Start by making the pastry. Cube the Butter (8 tablespoon) and add it along with the All-Purpose Flour (220 gram) and Salt (1 pinch) to a large bowl.
Using your fingers, lightly rub together the flour and butter for around 5 minutes until they resemble fine breadcrumbs. Add the Powdered Confectioners Sugar (65 gram) and stir to incorporate.
Next, add the Egg (1) and Water (1 tablespoon), use your fingers to lightly mix everything until it comes together as a dough.
Form the dough into a ball, wrap it in baking paper and place the dough in the fridge to rest for 30 minutes. Preheat the oven to 320 degrees F (160 degrees C).
Scatter the Cashew Nuts (80 gram) on a baking tray, and place in the oven to toast for around 8 minutes or until slightly browned. Remove from the oven and place aside to cool.
Lightly flour a work surface and roll the chilled pastry to a thickness of 3 mm.
Use the rolled pastry to line a 25 cm (9-in) easy release tart case, pressing the dough gently into the sides with your fingers whilst being careful not to stretch the pastry.
Line the case with a scrunched up sheet of baking paper and thoroughly cleaned coins (which provide excellent heat transfer!), then place in the oven for 20 minutes to blind bake the pastry.
Take the pastry case out of the oven and remove the baking paper and coins. Beat an Egg (1) and brush the insides of the pastry case with it. Place the case back in the oven for 5 more minutes (this will help to seal up any holes).

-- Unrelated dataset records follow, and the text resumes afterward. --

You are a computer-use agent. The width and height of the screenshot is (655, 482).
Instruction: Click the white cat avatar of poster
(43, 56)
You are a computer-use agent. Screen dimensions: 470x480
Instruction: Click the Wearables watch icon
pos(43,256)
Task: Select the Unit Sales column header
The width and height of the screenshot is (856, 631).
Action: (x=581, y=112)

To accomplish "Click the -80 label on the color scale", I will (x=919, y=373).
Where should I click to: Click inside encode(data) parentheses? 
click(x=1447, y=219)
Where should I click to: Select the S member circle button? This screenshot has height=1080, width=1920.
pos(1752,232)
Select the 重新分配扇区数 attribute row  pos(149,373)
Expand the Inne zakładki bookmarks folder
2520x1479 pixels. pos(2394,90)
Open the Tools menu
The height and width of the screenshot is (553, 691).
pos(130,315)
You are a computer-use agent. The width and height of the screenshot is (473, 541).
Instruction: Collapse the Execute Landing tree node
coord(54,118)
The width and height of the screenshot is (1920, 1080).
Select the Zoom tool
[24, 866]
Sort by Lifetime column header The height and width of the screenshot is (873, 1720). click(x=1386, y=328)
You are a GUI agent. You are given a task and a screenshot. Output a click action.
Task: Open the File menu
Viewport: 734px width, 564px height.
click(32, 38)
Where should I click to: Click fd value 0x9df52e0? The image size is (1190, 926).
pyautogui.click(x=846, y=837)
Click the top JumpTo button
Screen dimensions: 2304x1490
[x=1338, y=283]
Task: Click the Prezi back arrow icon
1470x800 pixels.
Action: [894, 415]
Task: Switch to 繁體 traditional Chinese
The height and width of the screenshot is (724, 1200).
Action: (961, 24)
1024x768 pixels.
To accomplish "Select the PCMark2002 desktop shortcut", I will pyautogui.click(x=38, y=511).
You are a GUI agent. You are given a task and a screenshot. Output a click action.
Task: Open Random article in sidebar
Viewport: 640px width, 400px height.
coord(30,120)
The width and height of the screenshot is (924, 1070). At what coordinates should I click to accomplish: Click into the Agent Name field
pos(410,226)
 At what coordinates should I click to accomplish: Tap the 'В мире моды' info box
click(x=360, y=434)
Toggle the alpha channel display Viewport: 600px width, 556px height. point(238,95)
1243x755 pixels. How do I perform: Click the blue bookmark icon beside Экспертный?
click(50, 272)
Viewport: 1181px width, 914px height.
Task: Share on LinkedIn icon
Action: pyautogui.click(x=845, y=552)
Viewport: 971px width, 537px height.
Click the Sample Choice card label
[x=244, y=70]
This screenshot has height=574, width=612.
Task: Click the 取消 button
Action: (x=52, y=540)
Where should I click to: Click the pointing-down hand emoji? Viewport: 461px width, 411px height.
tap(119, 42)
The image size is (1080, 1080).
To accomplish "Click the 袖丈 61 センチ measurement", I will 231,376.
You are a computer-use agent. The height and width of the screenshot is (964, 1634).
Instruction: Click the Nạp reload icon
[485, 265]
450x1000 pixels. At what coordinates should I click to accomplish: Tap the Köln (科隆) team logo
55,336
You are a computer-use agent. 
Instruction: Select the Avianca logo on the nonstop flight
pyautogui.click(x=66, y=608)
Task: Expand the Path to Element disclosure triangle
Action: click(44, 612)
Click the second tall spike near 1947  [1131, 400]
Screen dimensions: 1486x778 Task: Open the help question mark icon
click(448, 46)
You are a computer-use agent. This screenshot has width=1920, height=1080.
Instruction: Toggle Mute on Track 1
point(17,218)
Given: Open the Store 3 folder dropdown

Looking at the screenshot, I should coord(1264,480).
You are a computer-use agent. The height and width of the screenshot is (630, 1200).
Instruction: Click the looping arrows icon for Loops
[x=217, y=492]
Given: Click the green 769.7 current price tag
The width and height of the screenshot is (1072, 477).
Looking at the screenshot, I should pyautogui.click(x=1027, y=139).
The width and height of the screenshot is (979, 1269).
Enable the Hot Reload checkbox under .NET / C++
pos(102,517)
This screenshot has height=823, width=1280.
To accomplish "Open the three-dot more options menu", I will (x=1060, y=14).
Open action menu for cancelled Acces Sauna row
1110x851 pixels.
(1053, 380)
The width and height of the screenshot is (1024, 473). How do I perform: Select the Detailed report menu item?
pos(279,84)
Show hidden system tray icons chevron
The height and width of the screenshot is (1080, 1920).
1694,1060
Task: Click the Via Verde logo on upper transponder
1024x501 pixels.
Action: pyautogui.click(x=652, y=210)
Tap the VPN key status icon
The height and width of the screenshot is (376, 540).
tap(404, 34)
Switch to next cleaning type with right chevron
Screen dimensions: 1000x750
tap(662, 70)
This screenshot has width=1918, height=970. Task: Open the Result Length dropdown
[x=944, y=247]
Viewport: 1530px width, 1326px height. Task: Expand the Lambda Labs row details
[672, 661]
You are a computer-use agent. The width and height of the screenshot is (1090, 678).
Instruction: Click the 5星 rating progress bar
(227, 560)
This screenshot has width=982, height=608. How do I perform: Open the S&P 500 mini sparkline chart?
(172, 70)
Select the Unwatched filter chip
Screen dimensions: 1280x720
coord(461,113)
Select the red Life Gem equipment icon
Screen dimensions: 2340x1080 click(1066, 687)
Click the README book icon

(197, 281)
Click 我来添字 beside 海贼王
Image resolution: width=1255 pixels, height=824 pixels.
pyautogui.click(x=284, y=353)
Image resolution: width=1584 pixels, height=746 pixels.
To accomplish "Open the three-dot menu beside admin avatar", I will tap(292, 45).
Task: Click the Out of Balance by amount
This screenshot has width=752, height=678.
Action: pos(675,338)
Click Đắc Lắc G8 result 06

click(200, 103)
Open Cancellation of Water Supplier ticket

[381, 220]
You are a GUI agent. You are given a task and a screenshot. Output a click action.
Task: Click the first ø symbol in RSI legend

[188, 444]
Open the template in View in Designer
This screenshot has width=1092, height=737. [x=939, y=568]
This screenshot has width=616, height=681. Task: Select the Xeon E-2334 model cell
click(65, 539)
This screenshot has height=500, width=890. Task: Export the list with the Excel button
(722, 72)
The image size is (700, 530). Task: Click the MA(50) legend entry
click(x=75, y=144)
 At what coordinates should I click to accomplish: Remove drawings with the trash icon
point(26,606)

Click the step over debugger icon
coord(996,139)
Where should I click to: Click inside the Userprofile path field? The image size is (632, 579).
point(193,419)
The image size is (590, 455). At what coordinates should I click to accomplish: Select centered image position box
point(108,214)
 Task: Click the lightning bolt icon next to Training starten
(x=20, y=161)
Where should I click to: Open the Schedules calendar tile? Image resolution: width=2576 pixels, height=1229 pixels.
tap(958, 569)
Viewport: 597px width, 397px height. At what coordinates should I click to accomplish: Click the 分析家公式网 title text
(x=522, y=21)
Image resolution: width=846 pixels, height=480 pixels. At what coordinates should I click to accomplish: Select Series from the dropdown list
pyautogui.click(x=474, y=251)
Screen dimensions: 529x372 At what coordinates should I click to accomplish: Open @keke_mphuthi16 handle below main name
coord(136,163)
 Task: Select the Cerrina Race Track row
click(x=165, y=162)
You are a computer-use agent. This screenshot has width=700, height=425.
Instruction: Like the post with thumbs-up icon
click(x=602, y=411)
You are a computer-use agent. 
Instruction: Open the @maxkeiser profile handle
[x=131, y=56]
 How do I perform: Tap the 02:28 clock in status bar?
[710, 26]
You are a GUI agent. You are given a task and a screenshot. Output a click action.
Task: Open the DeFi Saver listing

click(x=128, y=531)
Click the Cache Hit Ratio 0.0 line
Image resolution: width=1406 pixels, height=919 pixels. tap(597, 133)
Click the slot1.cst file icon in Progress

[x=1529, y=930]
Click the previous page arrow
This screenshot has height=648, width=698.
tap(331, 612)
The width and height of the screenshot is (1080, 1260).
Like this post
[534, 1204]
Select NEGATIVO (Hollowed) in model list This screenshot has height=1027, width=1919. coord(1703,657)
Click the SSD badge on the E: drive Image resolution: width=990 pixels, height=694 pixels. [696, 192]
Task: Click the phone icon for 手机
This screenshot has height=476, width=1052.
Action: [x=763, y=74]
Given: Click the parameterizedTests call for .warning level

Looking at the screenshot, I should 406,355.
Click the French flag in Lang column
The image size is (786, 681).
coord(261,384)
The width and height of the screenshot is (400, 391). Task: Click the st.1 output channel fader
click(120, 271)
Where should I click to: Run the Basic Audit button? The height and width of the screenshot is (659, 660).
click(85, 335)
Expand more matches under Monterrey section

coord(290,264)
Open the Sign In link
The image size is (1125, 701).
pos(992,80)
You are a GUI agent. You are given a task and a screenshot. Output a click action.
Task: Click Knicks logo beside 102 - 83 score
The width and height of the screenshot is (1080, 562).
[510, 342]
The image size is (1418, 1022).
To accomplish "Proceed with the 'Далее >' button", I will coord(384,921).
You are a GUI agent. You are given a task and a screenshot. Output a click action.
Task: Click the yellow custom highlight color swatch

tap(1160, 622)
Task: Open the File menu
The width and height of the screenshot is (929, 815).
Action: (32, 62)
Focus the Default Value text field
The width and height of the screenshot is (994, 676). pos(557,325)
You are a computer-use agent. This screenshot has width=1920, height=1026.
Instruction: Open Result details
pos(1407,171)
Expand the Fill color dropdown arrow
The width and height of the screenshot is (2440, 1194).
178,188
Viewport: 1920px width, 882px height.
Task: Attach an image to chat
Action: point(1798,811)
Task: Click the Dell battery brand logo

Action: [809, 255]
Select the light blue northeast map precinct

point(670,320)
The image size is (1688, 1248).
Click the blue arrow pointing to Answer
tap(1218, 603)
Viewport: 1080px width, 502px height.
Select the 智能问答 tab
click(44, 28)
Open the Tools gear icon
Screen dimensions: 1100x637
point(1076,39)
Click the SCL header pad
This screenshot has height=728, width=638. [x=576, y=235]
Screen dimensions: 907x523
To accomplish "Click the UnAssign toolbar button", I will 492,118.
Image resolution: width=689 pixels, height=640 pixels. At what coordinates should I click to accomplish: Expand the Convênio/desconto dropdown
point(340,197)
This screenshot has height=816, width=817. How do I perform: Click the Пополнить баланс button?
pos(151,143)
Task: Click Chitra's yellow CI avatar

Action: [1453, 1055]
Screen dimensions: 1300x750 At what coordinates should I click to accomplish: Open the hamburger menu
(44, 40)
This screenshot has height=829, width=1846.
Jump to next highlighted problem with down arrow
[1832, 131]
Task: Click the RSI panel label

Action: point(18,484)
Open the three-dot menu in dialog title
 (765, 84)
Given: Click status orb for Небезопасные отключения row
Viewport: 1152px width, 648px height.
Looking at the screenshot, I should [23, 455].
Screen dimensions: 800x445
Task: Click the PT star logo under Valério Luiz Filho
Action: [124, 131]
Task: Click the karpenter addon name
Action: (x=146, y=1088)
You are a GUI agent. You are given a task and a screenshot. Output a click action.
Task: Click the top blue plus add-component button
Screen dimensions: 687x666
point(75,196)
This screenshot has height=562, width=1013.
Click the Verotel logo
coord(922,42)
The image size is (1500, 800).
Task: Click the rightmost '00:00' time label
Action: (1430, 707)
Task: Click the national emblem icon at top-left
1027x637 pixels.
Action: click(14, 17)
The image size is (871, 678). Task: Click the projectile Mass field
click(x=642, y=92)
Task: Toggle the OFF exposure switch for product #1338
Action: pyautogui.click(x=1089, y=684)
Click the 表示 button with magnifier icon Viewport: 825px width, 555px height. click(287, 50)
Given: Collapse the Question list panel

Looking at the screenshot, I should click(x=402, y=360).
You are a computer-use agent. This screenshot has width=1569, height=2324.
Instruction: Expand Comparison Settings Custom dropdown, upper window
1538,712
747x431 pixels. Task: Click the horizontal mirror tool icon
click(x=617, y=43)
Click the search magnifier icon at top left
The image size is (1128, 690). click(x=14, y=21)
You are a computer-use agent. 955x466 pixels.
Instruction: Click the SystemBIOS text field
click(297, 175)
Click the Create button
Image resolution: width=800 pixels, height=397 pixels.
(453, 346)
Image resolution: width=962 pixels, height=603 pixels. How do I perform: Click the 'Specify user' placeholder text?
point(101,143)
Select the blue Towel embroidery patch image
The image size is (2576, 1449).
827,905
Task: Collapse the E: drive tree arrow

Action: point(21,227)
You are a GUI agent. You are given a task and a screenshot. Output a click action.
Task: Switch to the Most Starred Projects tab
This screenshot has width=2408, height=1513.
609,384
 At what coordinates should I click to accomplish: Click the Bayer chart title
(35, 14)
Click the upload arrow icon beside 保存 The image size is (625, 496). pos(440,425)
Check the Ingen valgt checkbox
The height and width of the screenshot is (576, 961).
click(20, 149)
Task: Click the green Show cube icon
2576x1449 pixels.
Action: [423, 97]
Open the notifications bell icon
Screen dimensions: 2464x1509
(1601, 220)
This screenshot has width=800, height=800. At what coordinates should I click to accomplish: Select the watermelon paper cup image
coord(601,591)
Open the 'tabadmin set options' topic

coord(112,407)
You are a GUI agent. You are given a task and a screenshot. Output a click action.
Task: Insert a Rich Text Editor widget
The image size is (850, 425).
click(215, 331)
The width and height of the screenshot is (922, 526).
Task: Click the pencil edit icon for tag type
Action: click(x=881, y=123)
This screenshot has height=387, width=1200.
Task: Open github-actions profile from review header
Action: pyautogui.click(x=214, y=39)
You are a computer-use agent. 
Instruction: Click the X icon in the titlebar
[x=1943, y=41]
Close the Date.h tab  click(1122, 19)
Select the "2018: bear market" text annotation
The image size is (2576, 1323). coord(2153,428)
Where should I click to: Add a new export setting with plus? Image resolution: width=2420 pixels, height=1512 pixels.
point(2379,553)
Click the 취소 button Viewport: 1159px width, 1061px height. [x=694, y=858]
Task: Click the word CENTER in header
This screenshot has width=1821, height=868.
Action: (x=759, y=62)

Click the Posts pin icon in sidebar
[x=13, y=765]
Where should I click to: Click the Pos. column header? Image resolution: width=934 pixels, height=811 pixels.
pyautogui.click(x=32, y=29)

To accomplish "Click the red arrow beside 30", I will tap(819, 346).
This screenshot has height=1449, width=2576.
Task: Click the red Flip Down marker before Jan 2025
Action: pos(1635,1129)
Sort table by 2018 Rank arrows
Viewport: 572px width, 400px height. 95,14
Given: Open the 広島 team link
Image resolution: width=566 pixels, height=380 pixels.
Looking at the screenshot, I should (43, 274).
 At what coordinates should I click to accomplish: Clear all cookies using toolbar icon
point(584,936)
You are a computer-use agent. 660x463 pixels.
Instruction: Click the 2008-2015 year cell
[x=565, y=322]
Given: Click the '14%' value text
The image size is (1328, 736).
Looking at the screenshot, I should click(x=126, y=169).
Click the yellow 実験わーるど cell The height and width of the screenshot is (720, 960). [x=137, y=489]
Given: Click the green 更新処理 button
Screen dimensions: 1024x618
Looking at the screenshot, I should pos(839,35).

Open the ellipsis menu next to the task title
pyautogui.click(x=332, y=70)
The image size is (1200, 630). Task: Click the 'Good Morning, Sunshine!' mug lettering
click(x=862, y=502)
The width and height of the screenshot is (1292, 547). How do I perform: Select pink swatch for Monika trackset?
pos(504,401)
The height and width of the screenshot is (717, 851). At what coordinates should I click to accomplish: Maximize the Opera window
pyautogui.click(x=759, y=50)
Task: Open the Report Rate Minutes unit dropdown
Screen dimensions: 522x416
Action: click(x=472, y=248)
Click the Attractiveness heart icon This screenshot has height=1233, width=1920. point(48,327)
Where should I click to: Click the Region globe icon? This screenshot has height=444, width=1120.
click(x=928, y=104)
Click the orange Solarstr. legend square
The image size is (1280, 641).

Remove the pastry case from the oven and allow to cool for 10 minutes. Turn the oven up to 350 degrees F (180 degrees C).
Place the toasted cashew nuts in a food processor, and blitz until they resemble coarse sand. Transfer to a bowl and combine together with the Breadcrumbs (80 gram) and Dry Mixed Spice (1 teaspoon), and Ground Cinnamon (1/2 teaspoon).
Zest and juice the Lemon (1/2). Heat the Golden Syrup (250 gram), Golden Syrup (90 gram), and lemon zest in a saucepan until starting to bubble.
Immediately pour the golden syrup mixture onto the nuts and breadcrumbs and stir to combine, followed by the lemon juice, Egg (1) and Cream (100 milliliter).
Pour the mixture into the prebaked pastry case and arrange the Pecans (120 gram) on top. Place in the oven for 15 minutes, or until the filling sets with the slightest of wobbles in the middle.
Once ready, remove the tart from the oven and trim off any excess pastry crust.
Allow to cool to room temperature before serving with a drizzle of cream, or a generous dollop of good quality vanilla ice cream. Enjoy!